I love it. I love the title. It was actually [former director] Darren Aronofsky's idea, but it's one we - including the studio - stuck with because it sends a signal that we're not making a movie that's loaded with a lot of other mutants. You're actually gonna get to know this one. I think it's time. This story is one of the greatest, and that's the reason it's one of the fan favourites.
As much as fans can be passionate at Comic-Con, they can also be equally critical. They didn't love X-Men Origins: Wolverine. How do you feel about hearing from them this week?
I'm never afraid of that. I think the fans know I'm so grateful and very blessed to play the part. I love them. We try our hardest to get everything right, and I'm happy to hear from them. I learn from them. One of the main things I hear from fans all the time is we don't see enough of the berserker rage, and I really took that to heart because, to me, that is one of the key things I love about Logan.
For everything that's different about this Wolverine film, there's once again a scene that finds Logan naked in a giant tub, even though the circumstances this time are very different from past X-Men movies. Is this something you're stipulating in your contract now?
Look, all I say is it has to be a minimum of a minute. It's only a minute. That's all. I love a bit of nudity. It's a funny scene. The movie is darker in tone, and more restrained in a way. As long as we can get away with it, it's nice to have those fun moments. In all seriousness, no, it's not in my contract.
X-Men: Days of Future Past will be your seventh time playing this character. How long do you think you can keep going as Wolverine?
You may find it surprising to hear, but I'm loving it and feeling rejuvenated by it. For me, and I'm well aware there's way greater powers at play than me and my decision, it's more about 'do I still have something to offer to it? Is there something different we can explore? Is there a reason to tell another story?' Without that, I won't do it. Secretly, I know it'd be like achieving peace in the Middle East, but I would love a way for all the Marvel characters to come together.
What's it been like reuniting on Days of Future Past with everyone from the original film? You filmed it in the 90s!
I think [original X-Men director] Bryan [Singer] reconfigured the image of comic book movies with that thing. Having him back is really exciting. The first month of shooting, because Patrick [Stewart] and Ian [McKellen] were off doing a play, was literally all the old actors all together. It was like a reunion, and then all of a sudden it shifted, and in came this younger ensemble of incredible actors [from X-Men: First Class]. I just get to be there every day working opposite all of them.

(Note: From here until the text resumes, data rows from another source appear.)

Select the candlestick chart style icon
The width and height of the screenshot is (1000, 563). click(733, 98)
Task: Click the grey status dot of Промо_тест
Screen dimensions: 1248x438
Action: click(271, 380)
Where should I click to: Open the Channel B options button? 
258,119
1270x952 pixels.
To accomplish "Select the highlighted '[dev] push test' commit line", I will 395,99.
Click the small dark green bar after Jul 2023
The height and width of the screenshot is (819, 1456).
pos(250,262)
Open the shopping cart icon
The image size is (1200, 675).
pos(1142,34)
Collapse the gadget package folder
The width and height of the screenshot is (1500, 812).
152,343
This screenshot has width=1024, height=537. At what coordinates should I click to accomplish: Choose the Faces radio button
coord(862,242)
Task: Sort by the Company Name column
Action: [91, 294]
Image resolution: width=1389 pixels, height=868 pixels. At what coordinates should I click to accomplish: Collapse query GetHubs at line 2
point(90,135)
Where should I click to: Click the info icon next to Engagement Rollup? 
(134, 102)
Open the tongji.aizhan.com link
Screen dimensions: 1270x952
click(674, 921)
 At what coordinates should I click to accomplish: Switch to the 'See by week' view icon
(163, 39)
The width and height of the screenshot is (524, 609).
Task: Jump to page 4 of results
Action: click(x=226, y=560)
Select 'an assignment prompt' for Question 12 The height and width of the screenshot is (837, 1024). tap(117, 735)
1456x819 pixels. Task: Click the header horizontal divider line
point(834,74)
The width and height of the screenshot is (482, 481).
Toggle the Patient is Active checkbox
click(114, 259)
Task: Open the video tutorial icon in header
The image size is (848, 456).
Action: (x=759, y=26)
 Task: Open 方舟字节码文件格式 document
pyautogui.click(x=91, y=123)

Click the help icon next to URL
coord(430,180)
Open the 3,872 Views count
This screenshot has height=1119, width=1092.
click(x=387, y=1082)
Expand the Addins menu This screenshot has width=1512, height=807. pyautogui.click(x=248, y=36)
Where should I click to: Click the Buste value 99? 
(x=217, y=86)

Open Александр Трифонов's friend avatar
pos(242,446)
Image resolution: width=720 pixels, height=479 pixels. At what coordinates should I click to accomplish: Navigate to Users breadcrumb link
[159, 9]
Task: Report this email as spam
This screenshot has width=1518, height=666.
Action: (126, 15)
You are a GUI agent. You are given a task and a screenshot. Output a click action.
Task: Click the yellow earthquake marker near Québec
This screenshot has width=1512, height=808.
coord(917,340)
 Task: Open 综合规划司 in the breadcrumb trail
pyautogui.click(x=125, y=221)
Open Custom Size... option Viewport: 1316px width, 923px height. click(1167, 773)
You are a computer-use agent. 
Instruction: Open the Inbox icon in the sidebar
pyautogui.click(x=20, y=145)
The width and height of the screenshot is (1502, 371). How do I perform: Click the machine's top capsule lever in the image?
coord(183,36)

Do you ever see yourself passing on the role of Wolverine to a younger actor?
Sure, Wolverine is like Bond. These roles are greater than I am as an actor. It will always live on and outlive me. It'll be passed on, and I'll be in the old people's home, showing my old movies and telling anyone who will listen that I was much better than whoever is playing it now.
In all seriousness, it's the way it should be. I would be sad to think if I stopped playing it, Wolverine wouldn't be seen. It's too good a part.